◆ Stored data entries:

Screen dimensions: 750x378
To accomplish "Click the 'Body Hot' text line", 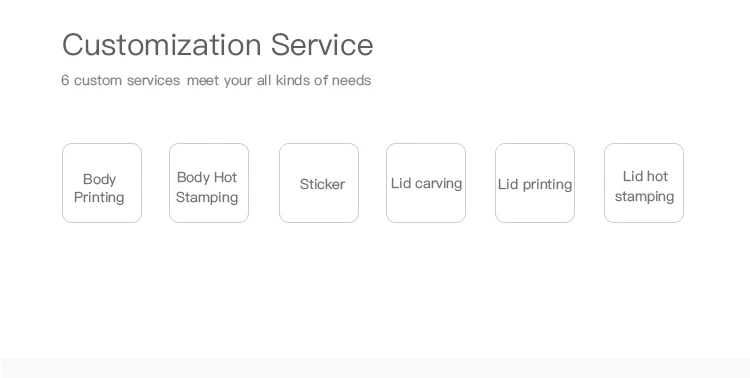I will (207, 178).
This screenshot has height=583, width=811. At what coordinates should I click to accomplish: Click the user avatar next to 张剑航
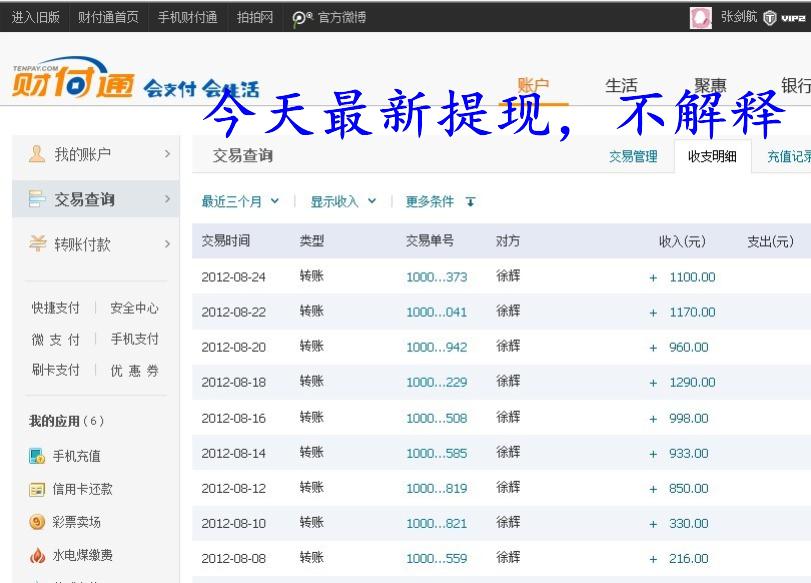[x=701, y=17]
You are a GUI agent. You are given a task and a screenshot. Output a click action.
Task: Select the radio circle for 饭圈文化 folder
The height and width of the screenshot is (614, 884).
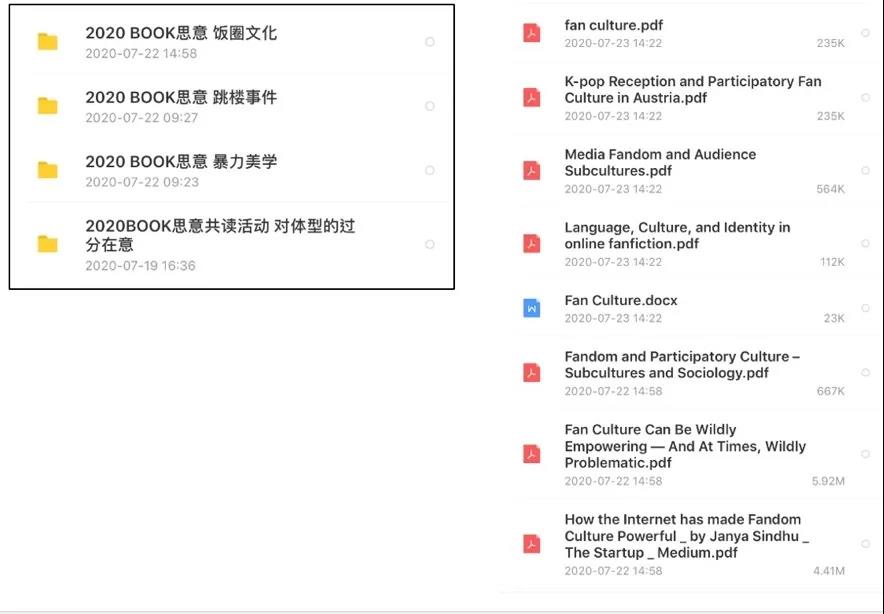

◆ EXERCISE OBJECTIVE: Please copy the lines exactly, beginning at the one containing "This screenshot has" and ending at the last line of the records above, both included, with the pictures left out.

◆ TASK ANSWER:
This screenshot has height=583, width=811. At what coordinates should I click to accomplish: Click the user avatar next to 张剑航
[x=701, y=17]
You are a GUI agent. You are given a task and a screenshot. Output a click action.
Task: Select the radio circle for 饭圈文化 folder
The height and width of the screenshot is (614, 884).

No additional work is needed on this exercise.